In the face-off against monstrous beasts and nefarious priests, the most pure-hearted intentions and serious training may not suffice. The whims of chance, (or is it fate?), ultimately will have a say in the outcome.

Such is the case in the world of **Gloomhaven**, where fortune’s voice isn’t heard through the roll of dice, but rather in the drawing of cards (from the modifier deck).

As you venture deeper into the game, you’re afforded the chance to tweak this deck, through **perks** that adds or removes cards of your choosing.

However, these **perks** can take multiple forms, and their impacts are seldom straightforward…

This is what we will examine today, and see if we can learn a thing or two about decks of cards and their probabilities!

## Why Gloomhaven ?

I recently started playing **Gloomhaven: Jaws of the lion** with my son, a **fantasy-themed, campaign-based tactical skirmish game** (according to wikipedia). This game was judiciously offered to him (something in which I may have had a say).

As in any roleplaying game, plenty of choices are to be made that impact how the game evolves. Improving your character abilities, and giving you some sense of progress as you get deeper into the campaigns.

Available data:
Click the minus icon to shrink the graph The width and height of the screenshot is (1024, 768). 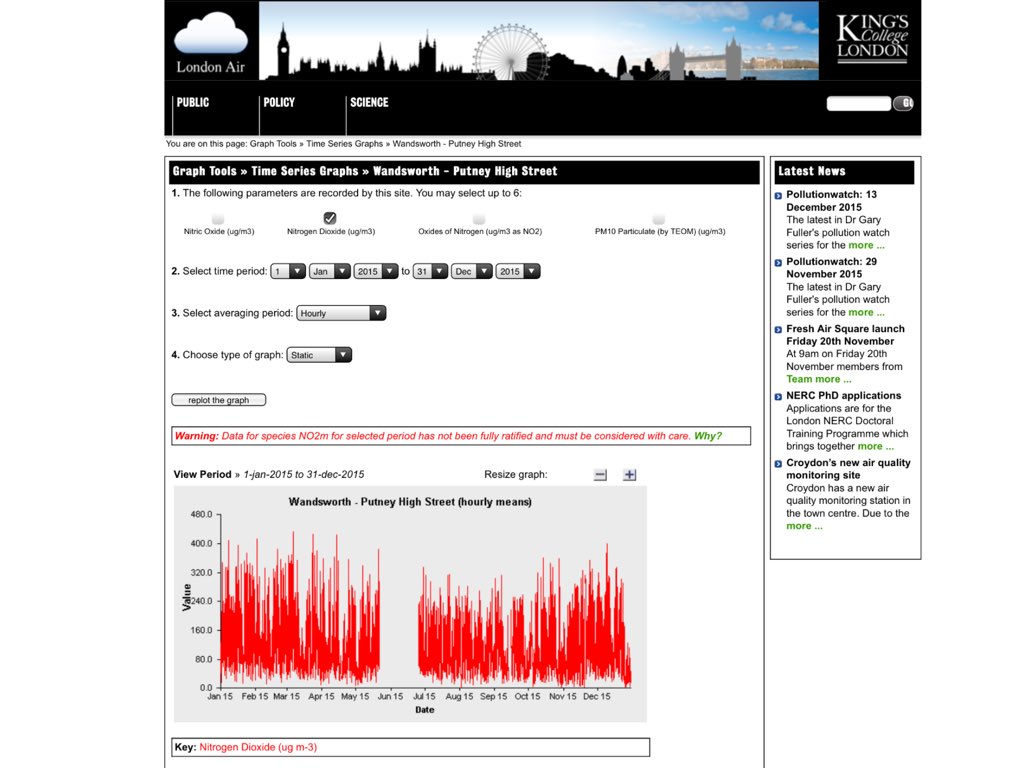[600, 474]
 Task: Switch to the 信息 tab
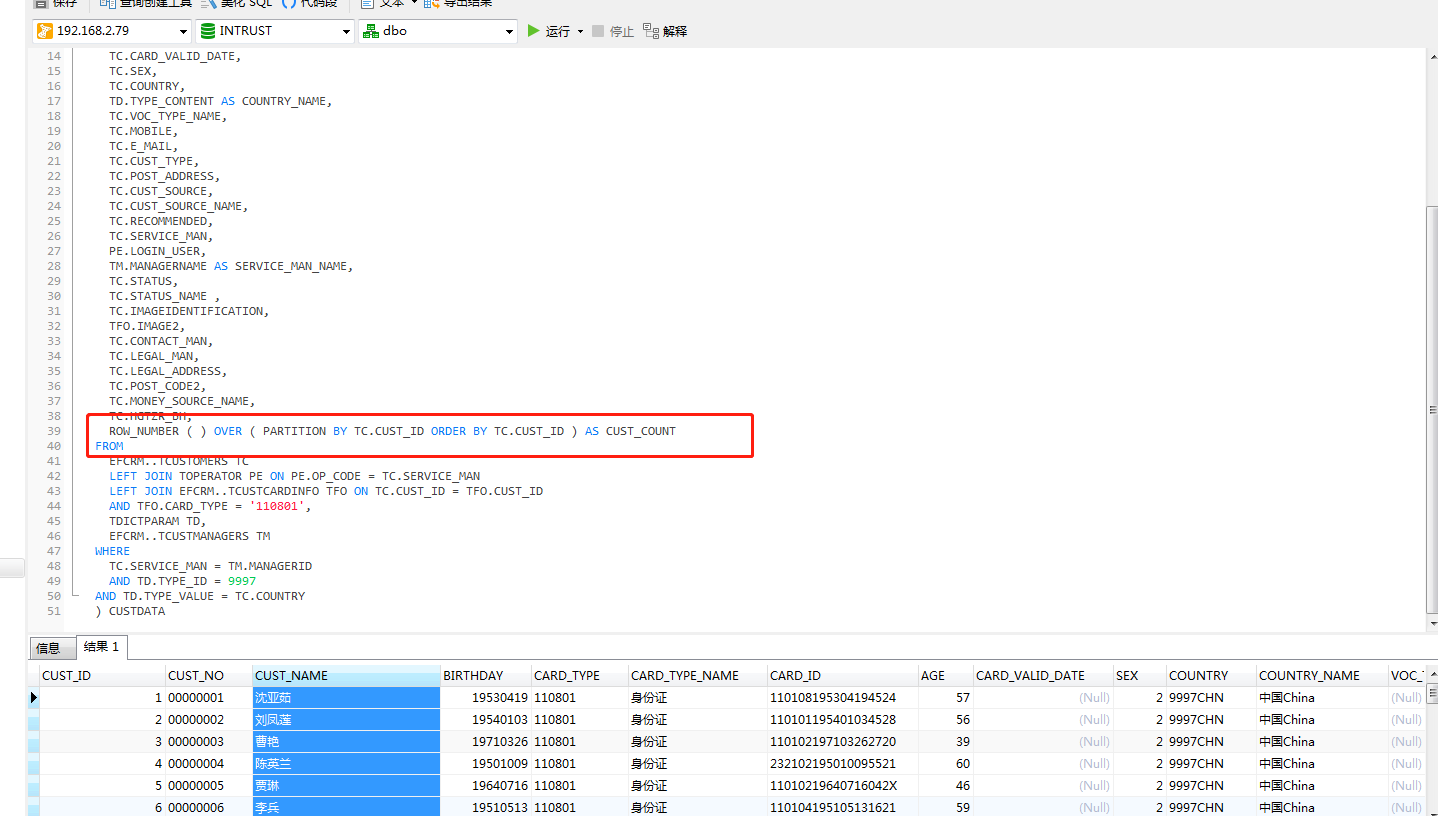[51, 648]
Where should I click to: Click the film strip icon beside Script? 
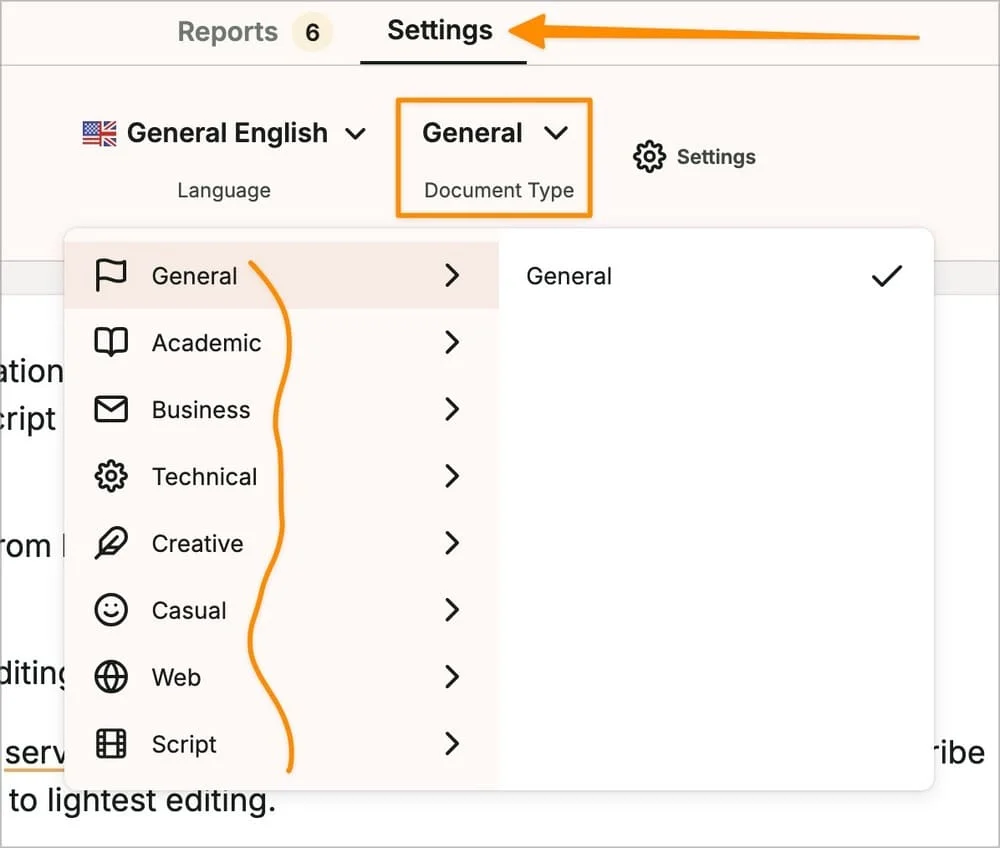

What you need to do:
Set down the Gloomhaven modifier-deck text above in full, word for word.

Solution to this exercise:
In the face-off against monstrous beasts and nefarious priests, the most pure-hearted intentions and serious training may not suffice. The whims of chance, (or is it fate?), ultimately will have a say in the outcome.

Such is the case in the world of **Gloomhaven**, where fortune’s voice isn’t heard through the roll of dice, but rather in the drawing of cards (from the modifier deck).

As you venture deeper into the game, you’re afforded the chance to tweak this deck, through **perks** that adds or removes cards of your choosing.

However, these **perks** can take multiple forms, and their impacts are seldom straightforward…

This is what we will examine today, and see if we can learn a thing or two about decks of cards and their probabilities!

## Why Gloomhaven ?

I recently started playing **Gloomhaven: Jaws of the lion** with my son, a **fantasy-themed, campaign-based tactical skirmish game** (according to wikipedia). This game was judiciously offered to him (something in which I may have had a say).

As in any roleplaying game, plenty of choices are to be made that impact how the game evolves. Improving your character abilities, and giving you some sense of progress as you get deeper into the campaigns.